Really hopeful for any good results from this study, my mom just was diagnosed with als only a few days ago.. she's only 58 and I can't begin to describe how heart broken I am over this. It's hard to sleep at night knowing the fear and sadness she's experiencing, remembering all the amazing times we've shared. I'm terrified and am searching everywhere I can for answers... So here's to hope. I've subscribed to your channel and will be paying very close attention. Thank you so much for all your hard work and everything that you do, I can't express enough how grateful we are for even the smallest shred of hope
Looking forward to hearing correlation results between IGFBP7 and ALS progression speed. Hopefully that can kickstart a trial to create a treatment to increase IGF1 in patients with ALS! Really struggling physically and counting on you, Dr. Bedlack!

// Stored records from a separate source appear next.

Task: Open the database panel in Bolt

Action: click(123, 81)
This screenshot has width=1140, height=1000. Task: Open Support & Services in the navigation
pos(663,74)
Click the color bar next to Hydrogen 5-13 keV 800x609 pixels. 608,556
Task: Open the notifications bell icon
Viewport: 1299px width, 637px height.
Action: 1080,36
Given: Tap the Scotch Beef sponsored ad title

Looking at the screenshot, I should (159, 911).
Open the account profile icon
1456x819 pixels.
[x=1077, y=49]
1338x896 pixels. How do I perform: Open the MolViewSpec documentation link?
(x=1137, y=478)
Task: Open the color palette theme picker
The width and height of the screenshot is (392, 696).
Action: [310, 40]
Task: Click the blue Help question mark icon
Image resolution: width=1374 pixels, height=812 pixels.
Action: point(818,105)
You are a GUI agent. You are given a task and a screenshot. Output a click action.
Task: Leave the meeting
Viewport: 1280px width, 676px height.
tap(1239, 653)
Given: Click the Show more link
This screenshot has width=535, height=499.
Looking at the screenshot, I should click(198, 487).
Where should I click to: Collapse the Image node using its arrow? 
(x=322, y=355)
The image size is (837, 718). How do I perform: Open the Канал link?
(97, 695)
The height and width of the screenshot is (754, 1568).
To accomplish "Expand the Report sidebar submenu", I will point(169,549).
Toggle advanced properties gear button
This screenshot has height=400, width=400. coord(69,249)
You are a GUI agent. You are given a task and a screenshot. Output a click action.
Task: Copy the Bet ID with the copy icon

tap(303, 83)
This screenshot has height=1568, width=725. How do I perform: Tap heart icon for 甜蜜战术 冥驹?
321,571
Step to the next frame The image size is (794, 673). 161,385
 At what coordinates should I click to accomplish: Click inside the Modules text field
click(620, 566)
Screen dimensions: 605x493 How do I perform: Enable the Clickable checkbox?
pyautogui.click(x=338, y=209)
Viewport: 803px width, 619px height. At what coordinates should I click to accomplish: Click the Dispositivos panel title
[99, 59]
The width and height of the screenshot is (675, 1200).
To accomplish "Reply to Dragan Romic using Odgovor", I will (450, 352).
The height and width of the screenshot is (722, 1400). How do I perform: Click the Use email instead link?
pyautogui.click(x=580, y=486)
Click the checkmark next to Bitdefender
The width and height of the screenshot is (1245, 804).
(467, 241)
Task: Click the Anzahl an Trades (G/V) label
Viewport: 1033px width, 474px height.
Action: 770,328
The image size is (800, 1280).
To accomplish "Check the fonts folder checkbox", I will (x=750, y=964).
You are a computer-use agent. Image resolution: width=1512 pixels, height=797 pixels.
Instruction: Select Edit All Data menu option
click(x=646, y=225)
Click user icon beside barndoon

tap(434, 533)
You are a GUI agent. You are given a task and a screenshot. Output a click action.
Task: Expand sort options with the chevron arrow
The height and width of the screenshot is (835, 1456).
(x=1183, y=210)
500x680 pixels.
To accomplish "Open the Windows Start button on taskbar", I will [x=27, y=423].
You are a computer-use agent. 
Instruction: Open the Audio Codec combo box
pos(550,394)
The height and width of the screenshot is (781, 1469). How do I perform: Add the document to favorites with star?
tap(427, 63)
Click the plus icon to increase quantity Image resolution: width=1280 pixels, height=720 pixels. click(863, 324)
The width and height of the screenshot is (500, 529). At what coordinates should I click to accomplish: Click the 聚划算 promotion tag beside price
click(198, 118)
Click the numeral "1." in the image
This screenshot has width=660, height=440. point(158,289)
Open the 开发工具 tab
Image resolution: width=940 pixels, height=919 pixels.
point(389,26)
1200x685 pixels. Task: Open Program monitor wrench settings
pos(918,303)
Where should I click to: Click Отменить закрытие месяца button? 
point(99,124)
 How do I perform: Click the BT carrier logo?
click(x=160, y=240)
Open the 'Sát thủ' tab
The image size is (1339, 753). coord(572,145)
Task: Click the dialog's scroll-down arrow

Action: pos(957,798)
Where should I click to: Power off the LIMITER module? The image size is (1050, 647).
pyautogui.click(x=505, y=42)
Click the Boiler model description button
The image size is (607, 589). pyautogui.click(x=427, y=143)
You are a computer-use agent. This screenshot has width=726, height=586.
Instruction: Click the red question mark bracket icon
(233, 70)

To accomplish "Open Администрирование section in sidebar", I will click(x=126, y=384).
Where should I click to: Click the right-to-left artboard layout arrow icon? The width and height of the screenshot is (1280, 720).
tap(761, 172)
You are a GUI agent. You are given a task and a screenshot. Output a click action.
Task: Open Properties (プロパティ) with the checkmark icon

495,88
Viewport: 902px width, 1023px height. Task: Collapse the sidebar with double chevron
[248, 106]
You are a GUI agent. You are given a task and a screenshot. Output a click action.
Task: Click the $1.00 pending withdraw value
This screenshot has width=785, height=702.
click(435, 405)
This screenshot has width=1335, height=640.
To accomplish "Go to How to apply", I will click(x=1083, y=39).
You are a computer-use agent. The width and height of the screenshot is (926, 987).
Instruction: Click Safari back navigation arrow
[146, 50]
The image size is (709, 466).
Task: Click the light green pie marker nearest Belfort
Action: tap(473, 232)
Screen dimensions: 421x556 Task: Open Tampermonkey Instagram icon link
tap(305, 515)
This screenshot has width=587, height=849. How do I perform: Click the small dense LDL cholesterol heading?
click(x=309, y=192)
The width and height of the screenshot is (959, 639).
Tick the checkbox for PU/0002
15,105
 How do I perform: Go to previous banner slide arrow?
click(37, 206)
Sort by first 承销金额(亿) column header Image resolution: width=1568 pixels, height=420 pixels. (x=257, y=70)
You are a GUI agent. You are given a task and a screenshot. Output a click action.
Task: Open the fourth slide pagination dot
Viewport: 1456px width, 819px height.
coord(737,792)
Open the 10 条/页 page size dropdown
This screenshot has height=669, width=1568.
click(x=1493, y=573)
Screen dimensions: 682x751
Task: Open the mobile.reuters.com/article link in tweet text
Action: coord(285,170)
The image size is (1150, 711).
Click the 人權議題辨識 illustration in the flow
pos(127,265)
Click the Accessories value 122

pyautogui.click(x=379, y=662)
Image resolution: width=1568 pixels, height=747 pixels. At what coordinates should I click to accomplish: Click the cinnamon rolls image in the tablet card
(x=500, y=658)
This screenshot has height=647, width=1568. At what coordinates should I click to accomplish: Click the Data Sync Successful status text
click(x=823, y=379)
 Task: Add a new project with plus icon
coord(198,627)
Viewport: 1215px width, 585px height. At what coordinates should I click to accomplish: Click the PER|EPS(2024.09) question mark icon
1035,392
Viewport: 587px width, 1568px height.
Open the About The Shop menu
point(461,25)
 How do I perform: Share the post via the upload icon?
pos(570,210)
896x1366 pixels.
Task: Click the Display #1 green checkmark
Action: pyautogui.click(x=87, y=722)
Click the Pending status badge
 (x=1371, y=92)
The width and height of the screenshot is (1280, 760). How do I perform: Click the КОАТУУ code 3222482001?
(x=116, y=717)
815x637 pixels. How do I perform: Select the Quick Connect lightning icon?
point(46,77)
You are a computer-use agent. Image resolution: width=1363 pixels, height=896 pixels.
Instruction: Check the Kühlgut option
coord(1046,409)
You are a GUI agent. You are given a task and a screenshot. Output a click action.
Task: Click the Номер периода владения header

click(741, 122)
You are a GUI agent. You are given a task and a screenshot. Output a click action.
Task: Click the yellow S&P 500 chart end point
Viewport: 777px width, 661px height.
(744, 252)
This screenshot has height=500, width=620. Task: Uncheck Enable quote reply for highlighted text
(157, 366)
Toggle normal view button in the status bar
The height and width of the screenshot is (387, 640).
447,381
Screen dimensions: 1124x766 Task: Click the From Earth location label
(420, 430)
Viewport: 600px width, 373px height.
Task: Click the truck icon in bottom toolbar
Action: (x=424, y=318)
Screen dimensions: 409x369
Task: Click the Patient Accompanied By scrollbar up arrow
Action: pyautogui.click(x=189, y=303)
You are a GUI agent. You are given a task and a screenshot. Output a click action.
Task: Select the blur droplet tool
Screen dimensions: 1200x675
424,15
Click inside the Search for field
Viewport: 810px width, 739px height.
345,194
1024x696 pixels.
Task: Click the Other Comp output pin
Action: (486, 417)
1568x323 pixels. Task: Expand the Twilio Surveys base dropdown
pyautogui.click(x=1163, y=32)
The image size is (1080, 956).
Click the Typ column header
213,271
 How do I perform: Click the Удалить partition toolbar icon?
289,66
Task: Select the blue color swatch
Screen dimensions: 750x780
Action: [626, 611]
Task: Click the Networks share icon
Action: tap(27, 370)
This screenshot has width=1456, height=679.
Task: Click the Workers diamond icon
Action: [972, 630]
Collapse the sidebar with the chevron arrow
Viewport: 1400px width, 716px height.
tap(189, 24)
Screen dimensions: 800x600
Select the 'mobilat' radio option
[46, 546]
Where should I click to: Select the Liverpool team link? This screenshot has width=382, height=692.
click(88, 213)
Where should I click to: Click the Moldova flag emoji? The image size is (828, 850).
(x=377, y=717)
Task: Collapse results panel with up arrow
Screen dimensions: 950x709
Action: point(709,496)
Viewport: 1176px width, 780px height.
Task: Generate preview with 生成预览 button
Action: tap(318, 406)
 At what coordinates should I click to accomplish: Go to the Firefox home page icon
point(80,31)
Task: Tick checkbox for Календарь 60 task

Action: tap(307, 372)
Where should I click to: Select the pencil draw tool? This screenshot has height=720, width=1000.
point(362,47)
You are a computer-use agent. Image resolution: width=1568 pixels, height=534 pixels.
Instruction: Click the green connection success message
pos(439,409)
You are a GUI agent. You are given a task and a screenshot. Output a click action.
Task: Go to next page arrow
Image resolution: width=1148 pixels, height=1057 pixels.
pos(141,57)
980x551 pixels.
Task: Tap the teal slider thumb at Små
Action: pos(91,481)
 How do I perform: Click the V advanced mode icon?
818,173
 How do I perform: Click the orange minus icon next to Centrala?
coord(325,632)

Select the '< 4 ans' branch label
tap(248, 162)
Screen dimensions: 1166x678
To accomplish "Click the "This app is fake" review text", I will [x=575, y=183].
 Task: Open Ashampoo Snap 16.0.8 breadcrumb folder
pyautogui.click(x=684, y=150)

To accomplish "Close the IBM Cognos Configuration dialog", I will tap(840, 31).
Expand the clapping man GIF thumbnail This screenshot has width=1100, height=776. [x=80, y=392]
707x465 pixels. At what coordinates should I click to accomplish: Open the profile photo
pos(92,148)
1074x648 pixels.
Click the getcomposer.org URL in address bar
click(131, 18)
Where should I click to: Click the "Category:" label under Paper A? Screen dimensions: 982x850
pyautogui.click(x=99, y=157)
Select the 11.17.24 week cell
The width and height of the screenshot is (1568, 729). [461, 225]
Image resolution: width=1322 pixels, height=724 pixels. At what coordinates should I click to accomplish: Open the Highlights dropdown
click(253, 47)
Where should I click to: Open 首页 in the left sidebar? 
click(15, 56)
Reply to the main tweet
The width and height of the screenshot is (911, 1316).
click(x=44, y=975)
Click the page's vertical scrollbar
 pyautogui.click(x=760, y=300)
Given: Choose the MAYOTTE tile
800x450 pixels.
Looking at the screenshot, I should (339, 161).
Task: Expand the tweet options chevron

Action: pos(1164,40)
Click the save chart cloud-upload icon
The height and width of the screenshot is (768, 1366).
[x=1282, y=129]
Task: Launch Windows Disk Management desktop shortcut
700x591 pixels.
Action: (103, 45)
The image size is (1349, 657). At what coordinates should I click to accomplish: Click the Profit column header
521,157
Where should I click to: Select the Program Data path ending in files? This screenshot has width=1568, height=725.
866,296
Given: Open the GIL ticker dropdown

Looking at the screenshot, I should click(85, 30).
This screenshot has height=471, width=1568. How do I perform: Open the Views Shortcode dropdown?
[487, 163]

What supplement might inhibit IGFBP7 ? It has been studied before for NAFLD and heart and same conclusion that reducing expression has improved outcomes.
My friends struggling with ALS . It’s been a year and 4 months . If someone have any informations about therapy and a contact of the person on the video . Am ddesperating to help my friend . Please help. God bless
How about you guys find a treatment rather than putting effort in these rare reversals. What happened to all the money put into this disease and right to try back in 2021? It's almost 2025 and I see shit worth of progress on this disease.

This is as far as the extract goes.